Cent cinquante ans plus tard, quand le monde se disloque, l’empire provincial le plus solide et le plus durable a été l’empire gallo-romain de Postume et de Tetricus : il est digne de remarque que dans ces années d’anarchie, c’est cet empire qui a le plus servi la cause romaine, et qui en même temps a su le mieux vivre détaché de l’unité latine, s’est le plus complètement suffi à lui-même.

Au IVe siècle, il faudra toujours à la Gaule un empereur pour elle seule. Comme elle est fort grande, disait un écrivain naïf, il lui faut toujours un prince, cum maxima sit, imperatore semper eget ; maintenant elle en a pris un chez elle, ajoutait-il en parlant de quelque César gallo-romain du IVe siècle. Elle se crée en effet un César à chaque génération, Magnence, Sylvain, Julien, Eugène, Constantin et bien d’autres. Si elle n’en fait pas, c’est que l’État lui en donne un pour elle, Constance Chlore, Julien ; ou c’est que les empereurs, cédant aux besoins de la Gaule, résident au milieu d’elle, à Arles ou à Trèves. Il était permis à la Gaule, au IVe siècle, de se croire le centre de l’empire d’Occident.

Cette fierté politique et cette turbulence avaient frappé les anciens. Un écrivain de la fin du IIIe siècle avait caractérisé en ces termes les Gaulois : Il est dans leur nature de ne pouvoir supporter les princes frivoles et indignes de la Vertu romaine ou livrés à la débauche. Ils gardaient, plus que les Romains, l’orgueil de la Vertu romaine, et passaient pour rebelles à toute misérable tyrannie. Mais ils avaient les défauts de leurs qualités, et on leur reprochait leur goût pour les révolutions : ils étaient amoureux de nouveautés politiques, cupidi rerum novarum, ce qui était assurément un très grave reproche dans la bouche des Romains, si fidèles aux traditions.

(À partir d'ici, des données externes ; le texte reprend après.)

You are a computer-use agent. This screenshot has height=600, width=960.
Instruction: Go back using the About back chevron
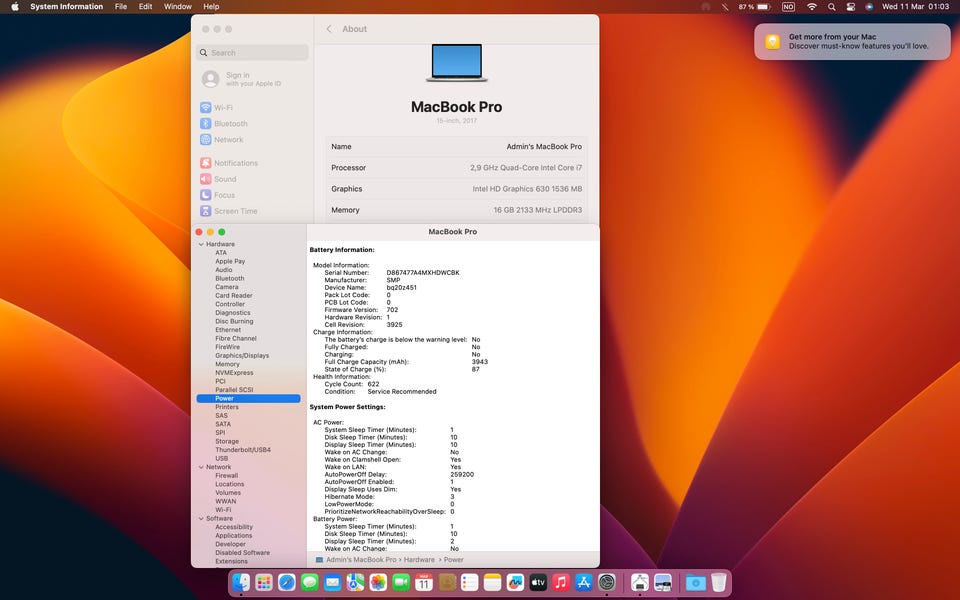329,29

4. Le goût des Gaulois pour la guerre et la rhétorique. — Le génie de leur nation se manifestait d’une autre manière sous la domination romaine. Ils aimaient à parler et ils aimaient à se battre : c’était leur réputation d’autrefois ; ils la gardèrent intacte jusqu’au jour de l’invasion. Mais ces deux qualités, ils les mirent au service de l’empire.

Le Gaulois a toujours eu l’orgueil de bien parler : l’empire offrit une ample matière à ses talents oratoires. Les Gaulois devinrent les vrais rhéteurs de Rome. Nous les avons vus pénétrer au barreau latin dès le Ier siècle, et, au IVe, revendiquer l’art de la rhétorique comme l’apanage de leurs écoles.

Ils remplissent les armées comme les tribunaux. Ce sont les provinces de Gaule qui enverront le plus longtemps des soldats à l’empire ; ce sont elles qui lui en fourniront le plus avec l’Illyrie. Les Italiens ne savent plus se battre ; l’Espagne s’alanguit dans la mollesse ; l’Afrique, laborieuse aux champs et démagogue dans les cités, n’aime pas la discipline des camps : les Illyriens pendant deux siècles, les Gaulois pendant tout l’empire, sont les véritables soldats de Rome. C’est sur le Rhin qu’on se bat le plus et le mieux ; et quand, dans les derniers jours de l’empire, les princes veulent des soldats qui ne reculent point et qui ne soient pas des barbares, c’est à la Gaule qu’ils les demandent. C’est le pays des hommes forts et fameux à la guerre, dit un géographe du IVe siècle.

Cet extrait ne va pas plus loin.